By Lea Johnson
21st Space Wing Public Affairs staff writer
PETERSON AIR FORCE BASE, Colo. — A special group of people work hard behind the scenes to help the families of Airmen at Peterson Air Force Base.
The Key Spouse program consists of approximately 40 spouses selected and supervised by unit commanders to be there to support families, especially when a member is deployed.
“It’s an informal but very necessary program to make sure that our spouses, both those deployed and not deployed, have available resources to them,” said Paul Smith, Airman and Family Readiness Center chief.
The Key Spouse program is an Air Force-wide volunteer program standardized in 2009.
“They serve as a liaison for the spouse (at home) and our spouses out in the field,” Smith said.
Once a commander appoints a key spouse for a unit, they undergo Key Spouse training, Heartlink training, and suicide awareness training through the A&FRC.
Mel Castile, Education Center education counselor, oversaw the Key Spouse program during his time as an A&FRC personal and work life program leader.
Castile said the Key Spouse Networking Group meets once a month. During each quarter the spouses meet once with the unit commanders, once with the first sergeants, and once on their own.
Other bases only require the spouses to meet once a quarter, but Castile said the spouses agreed that more frequent meetings strengthen the program.
Beyond the monthly meetings, key spouses volunteer their time reaching out to the families within their unit through phone calls, emails and group dinners, Smith said. Most of the key spouses also attend the monthly deployed family dinners and are active in other organizations around base.
“Their primary function is (to be) someone approachable that (families) can come to about anything and everything. We don’t want our families to feel like they can’t reach out to someone. We want everyone to know, call your key spouse,” Smith said.
As well as being a commander driven program, Kayreen Crawford and Meegan Flewelling serve as senior key spouse mentors. “They are responsible for how this program operates here on Peterson Air Force Base,” Smith said.
As a thank you to the key spouses, Col. Chris Crawford, 21st Space Wing commander, and Col.

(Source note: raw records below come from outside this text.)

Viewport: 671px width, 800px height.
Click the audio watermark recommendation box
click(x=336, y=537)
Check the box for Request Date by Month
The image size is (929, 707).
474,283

Jeffrey Flewelling, 21st Space Wing vice commander, hosted a luncheon March 23 at The Club.
“The key spouses don’t brag about themselves,” Castile said. “The wing commander, the wing vice commander, and the senior key spouses mentors want everybody to know how much the key spouses do and how much they appreciate it.”
During the luncheon, two special Key Spouse awards were announced.

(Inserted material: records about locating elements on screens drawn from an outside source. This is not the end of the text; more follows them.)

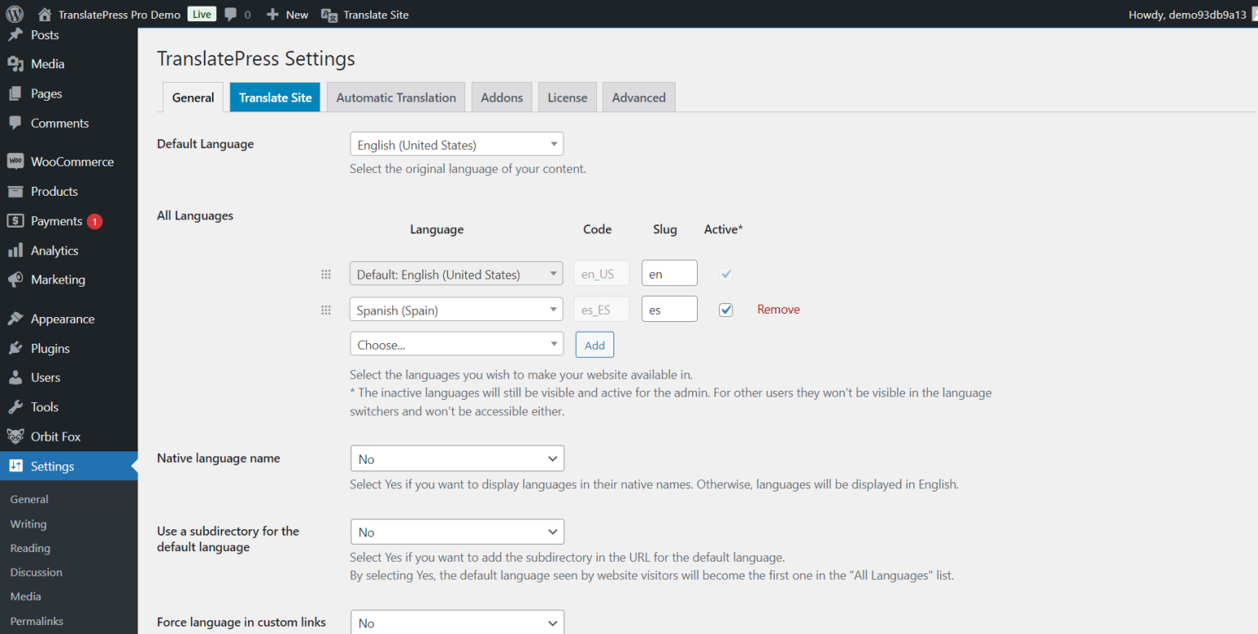Click inside the Spanish slug field
The height and width of the screenshot is (634, 1258).
point(669,309)
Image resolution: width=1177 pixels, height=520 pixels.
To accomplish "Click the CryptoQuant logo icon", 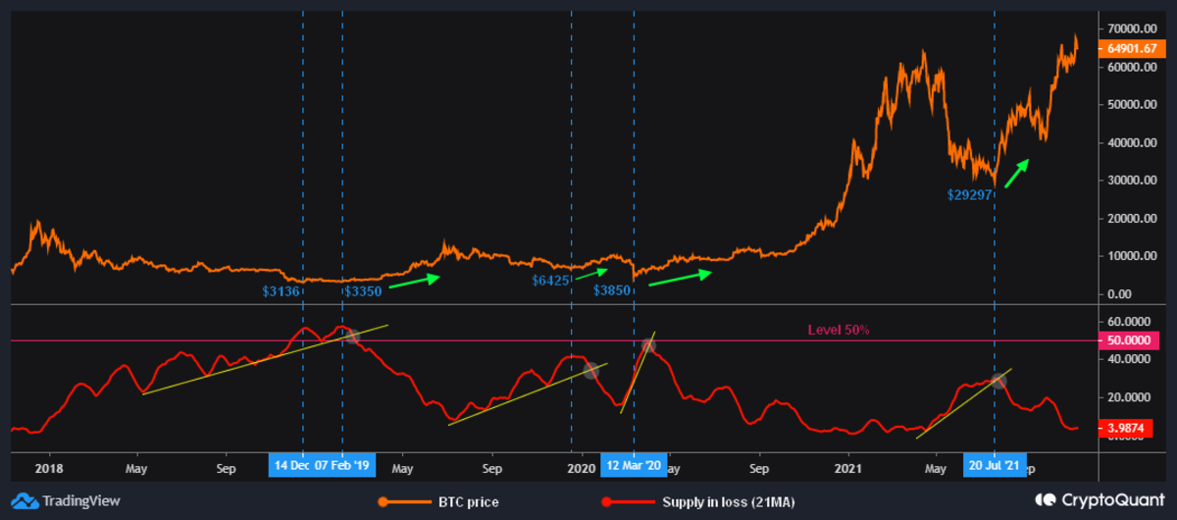I will [x=1049, y=501].
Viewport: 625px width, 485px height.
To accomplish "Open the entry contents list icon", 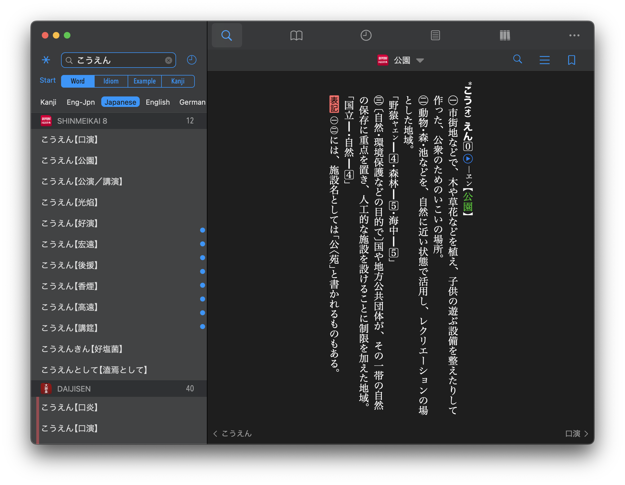I will 544,60.
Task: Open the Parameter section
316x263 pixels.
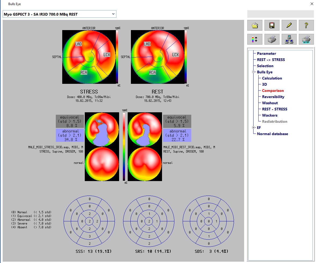Action: tap(266, 53)
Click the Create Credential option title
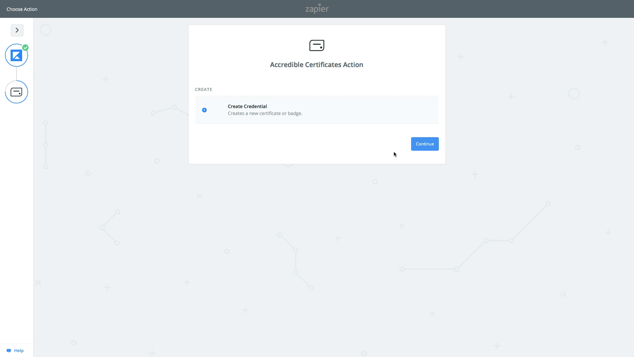 click(x=247, y=106)
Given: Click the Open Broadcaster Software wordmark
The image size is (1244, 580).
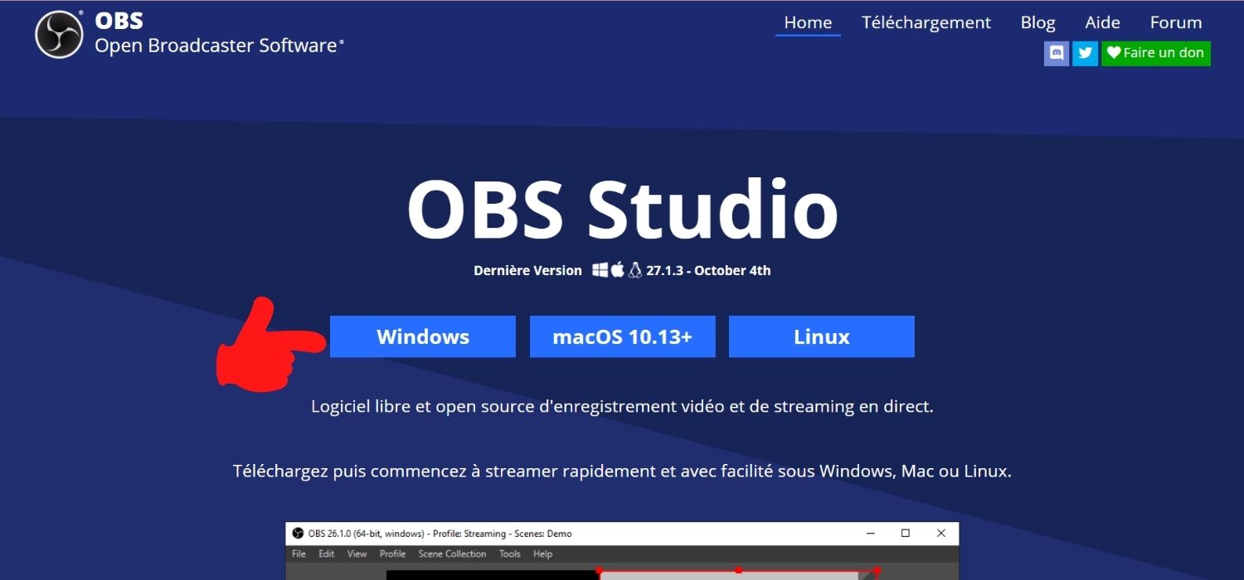Looking at the screenshot, I should click(218, 47).
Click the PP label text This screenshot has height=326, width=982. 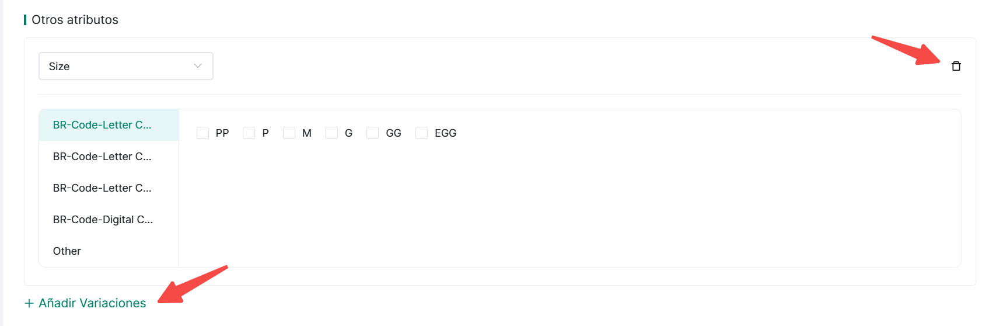point(222,133)
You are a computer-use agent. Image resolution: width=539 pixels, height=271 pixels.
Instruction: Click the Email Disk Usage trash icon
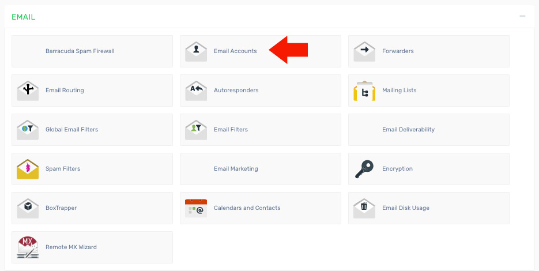(x=364, y=208)
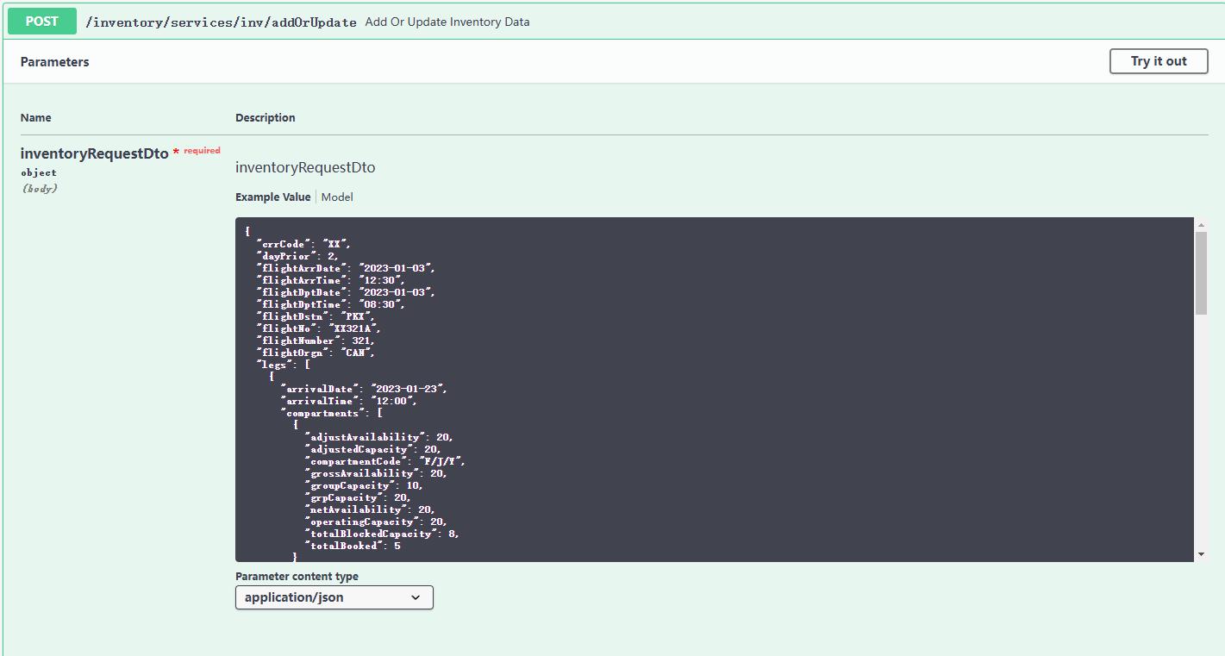Click the Try it out button

1158,61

The Crawfords presented Miranda Sherman, wife of Lt. Col. Roger Sherman, 16th Space Control Squadron commander, with the 2011 Key Spouse of the Year award.
“I was surprised and honored to receive the award,” she said. “It’s something I do to give back.”
Sherman, as well as being an outstanding key spouse, also served on the Peterson Spouses Club board, organized multiple fundraisers, created an “Adopt a Grandparent” program at a local retirement home, home schools her son, works as a neurofeedback technician in Colorado Springs, and a multitude of other things.
Sherman said when her husband was stationed at a geographically separated unit and deployed in 2008, there was talk of support from the unit, but it never came to fruition.
“When we arrived at Peterson in 2009, and I heard about the program, I thought this is exactly the type of support I would have liked to have received when (my husband) was deployed.”
Sherman says as a key spouse, she is able to help look out for family members of deployed Airmen.
“The deployed Airman and the commander can better focus on the mission because they know the families are being cared for,” Sherman said. “The Key Spouse program is part of what the Air Force is supposed to be — taking care of families.”
The Key Spouse program also recognized Sonia Kuch, wife of Lt. Col. David Kuch, 21st Medical Support Squadron commander, as the 2011 Key Spouse of the Year runner-up, presented by the Flewellings. Kuch is a retired Air Force nurse and lieutenant colonel with more than 20 years of active duty service. In addition to being the mother of two, as a key spouse Kuch mentored and recruited new key spouses, prepared care packages for deployed Airmen, delivered morale baskets to families of deployed Airmen, volunteered at a local elementary school, and delivered Meals on Wheels to the homebound in the community.